Para Nozaki, as ações anunciadas previamente pelo novo presidente da Petrobrás, sem estratégia de planejamento e sem novos investimentos, pode fazer com que a estatal perca a oportunidade de encontrar novas reservas de petróleo que trariam avanços para o país a longo prazo. Por exemplo: se a política de Castello Branco tivesse sido adotada pela Petrobrás nos anos 1990, com base apenas na exploração e produção do óleo já mapeado, o pré-sal sequer teria sido descoberto.

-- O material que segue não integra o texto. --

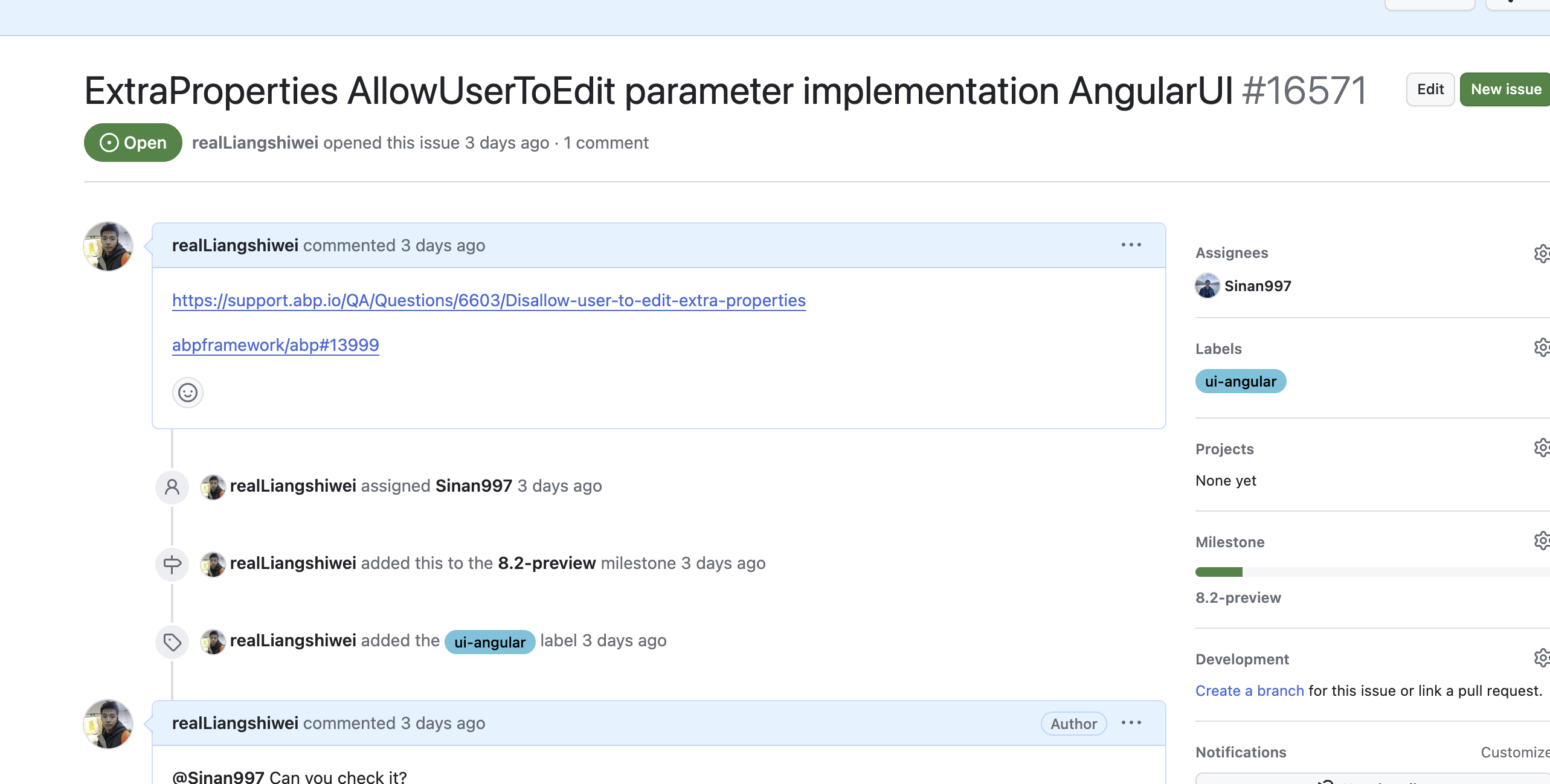Click 8.2-preview milestone name in timeline
Image resolution: width=1550 pixels, height=784 pixels.
(547, 563)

Segundo o pesquisador, o setor de óleo e gás do Brasil corresponde a cerca de 13% do Produto Interno Bruto (PIB). Outros setores industriais, que contam com o chamado “efeito multiplicador” causado pela atuação da estatal, por meio das demandas que gera e da rede de fornecedores que mobiliza, também seriam prejudicados com essa política. A Petrobrás tem a capacidade de estimular, por exemplo, a indústria metal-mecânica, a indústria de engenharia pesada, as indústrias naval e de construção civil.
Vende-se tudo
Com o viés liberal de Bolsonaro, a exploração do pré-sal também está em jogo. Ao longo de seus governos, o Partido dos Trabalhadores (PT) instaurou um regime de partilha da reserva, de modo que o Estado tivesse acesso a recursos do pré-sal.
Porém, os representantes do governo Bolsonaro apontam para uma alteração também no regime de partilha de produção para concessão, o que beneficiaria o setor privado. Neste modelo, as petrolíferas que ganhassem os leilões concentrariam o direito de exploração do óleo.

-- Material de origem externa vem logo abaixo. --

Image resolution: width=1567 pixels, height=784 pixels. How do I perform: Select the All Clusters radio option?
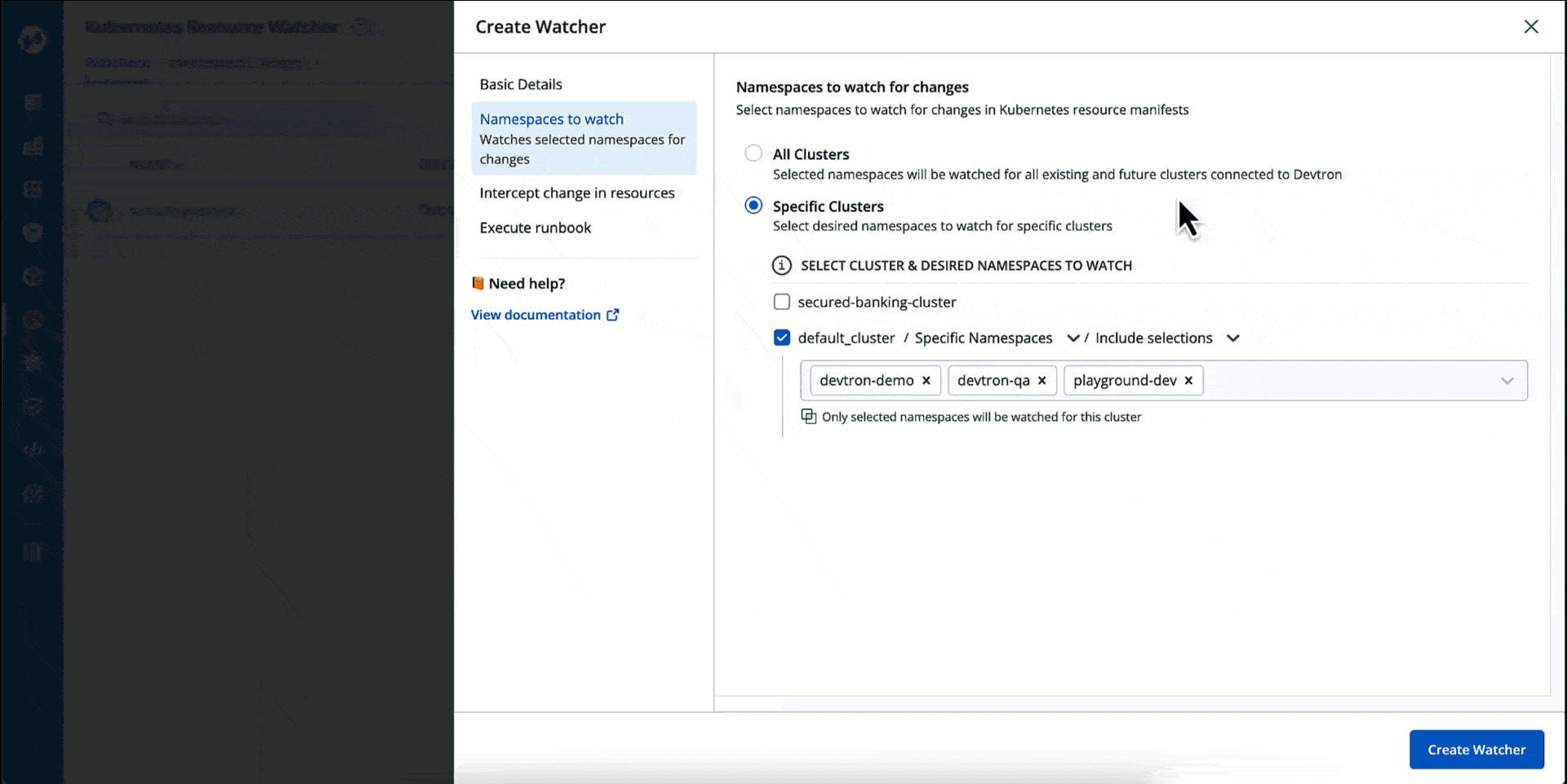pyautogui.click(x=753, y=154)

“O próprio Castello Branco já sinalizou que prefere só o regime de concessão. Ele é contra, em tese, o regime de partilha e de cessão onerosa. Defende uma espécie de regra universal de concessão, mesmo para o pré-sal, o que significa fazer com que o país e a Petrobrás abram mão de uma oportunidade de negociar reservas expressivas, que poderiam trazer divisas muito significativas para o país”, analisa William Nozaki.
Na opinião do pesquisador, com a justificativa de gerar caixa a curto prazo, a política indicada por Castello Branco resulta na perda de oportunidades que gerariam ganhos significativos a longo prazo.